What is expected:
Render every line below as a numbered list, skipping any blank lines, and include all the records.

Data provided:
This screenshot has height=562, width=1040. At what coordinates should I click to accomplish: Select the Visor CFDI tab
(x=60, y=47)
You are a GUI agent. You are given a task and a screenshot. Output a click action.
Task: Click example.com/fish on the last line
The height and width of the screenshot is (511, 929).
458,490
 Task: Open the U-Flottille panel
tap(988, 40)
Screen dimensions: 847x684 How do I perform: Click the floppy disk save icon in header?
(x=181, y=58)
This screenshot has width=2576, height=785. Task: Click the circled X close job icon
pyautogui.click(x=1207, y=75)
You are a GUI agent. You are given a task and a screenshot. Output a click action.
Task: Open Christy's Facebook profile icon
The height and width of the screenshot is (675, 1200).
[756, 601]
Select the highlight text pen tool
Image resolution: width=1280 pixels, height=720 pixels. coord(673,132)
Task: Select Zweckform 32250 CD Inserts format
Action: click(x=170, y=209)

Exercise output:
1. This screenshot has height=562, width=1040. At what coordinates should I click to accomplish: Select the Visor CFDI tab
2. (x=60, y=47)
3. You are a GUI agent. You are given a task and a screenshot. Output a click action.
4. Task: Click example.com/fish on the last line
5. The height and width of the screenshot is (511, 929).
6. 458,490
7.  Task: Open the U-Flottille panel
8. tap(988, 40)
9. Screen dimensions: 847x684 How do I perform: Click the floppy disk save icon in header?
10. (x=181, y=58)
11. This screenshot has width=2576, height=785. Task: Click the circled X close job icon
12. pyautogui.click(x=1207, y=75)
13. You are a GUI agent. You are given a task and a screenshot. Output a click action.
14. Task: Open Christy's Facebook profile icon
15. The height and width of the screenshot is (675, 1200).
16. [756, 601]
17. Select the highlight text pen tool
18. Image resolution: width=1280 pixels, height=720 pixels. coord(673,132)
19. Task: Select Zweckform 32250 CD Inserts format
20. Action: click(x=170, y=209)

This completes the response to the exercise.